[EXERCISE GOAL] Only the lines from the one containing "This screenshot has height=605, width=547." to the end of the data should be copied, exactly and without pictures.

*** DATA RECORDS Section Begins ***

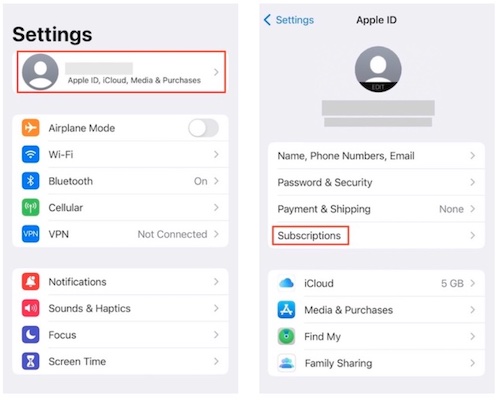Tap the Screen Time hourglass icon
The image size is (500, 400).
31,361
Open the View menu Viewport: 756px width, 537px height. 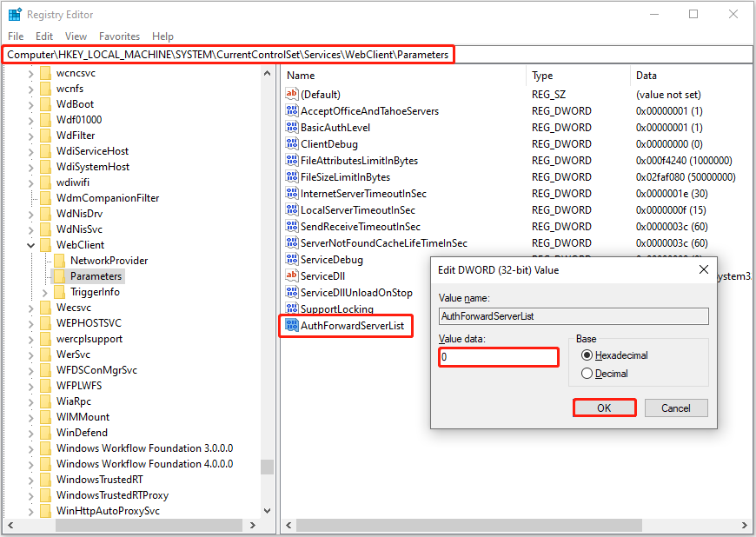[x=76, y=36]
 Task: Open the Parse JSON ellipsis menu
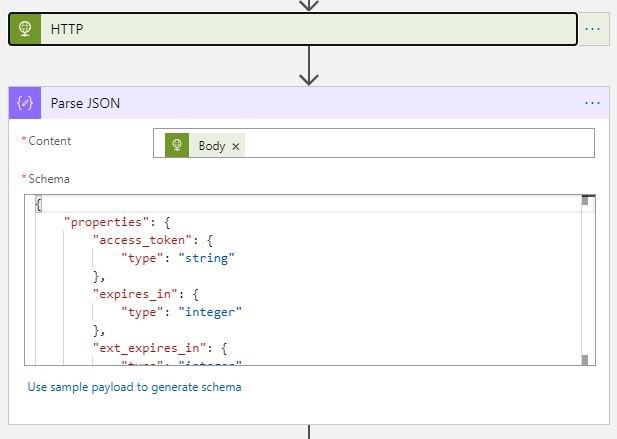pos(593,102)
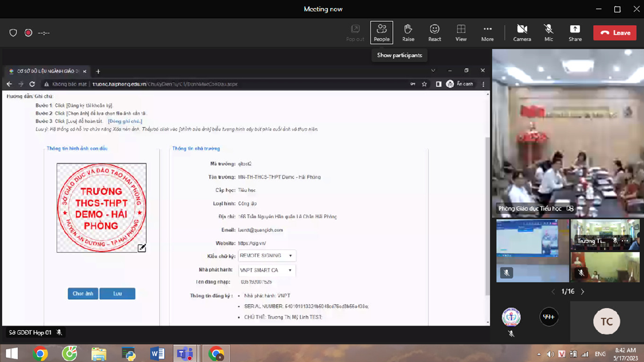Screen dimensions: 644x362
Task: Open the React emoji menu
Action: click(434, 32)
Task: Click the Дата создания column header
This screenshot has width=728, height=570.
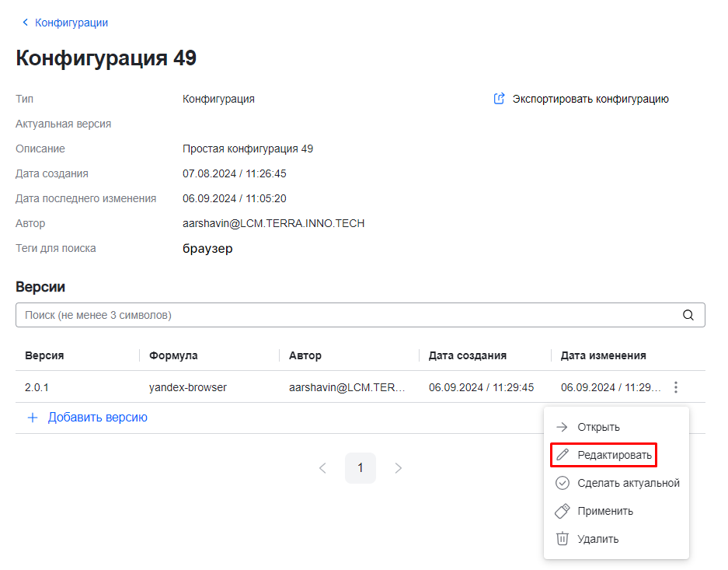Action: click(468, 355)

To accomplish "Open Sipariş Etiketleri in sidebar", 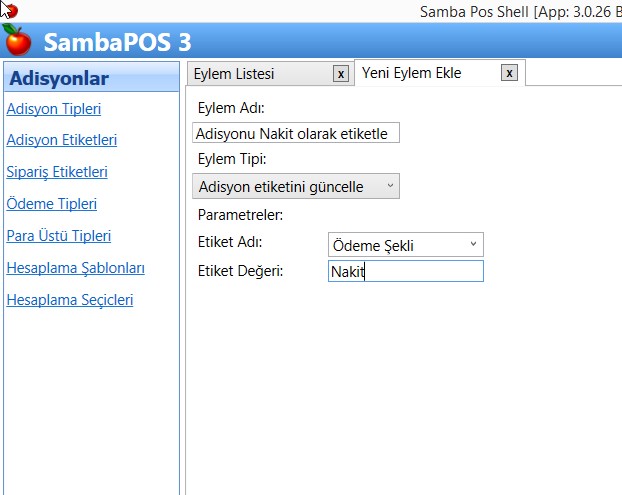I will [57, 172].
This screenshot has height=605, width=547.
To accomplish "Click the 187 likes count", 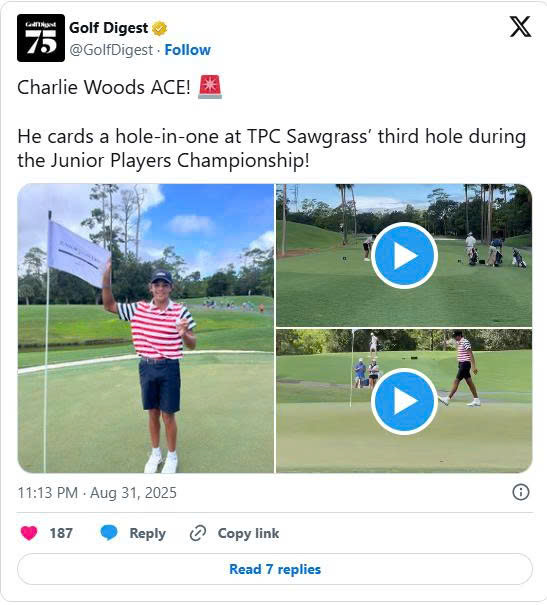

*** DATA RECORDS Section Ends ***

[SOLUTION BELOW]
This screenshot has height=605, width=547.
To accomplish "Click the 187 likes count", 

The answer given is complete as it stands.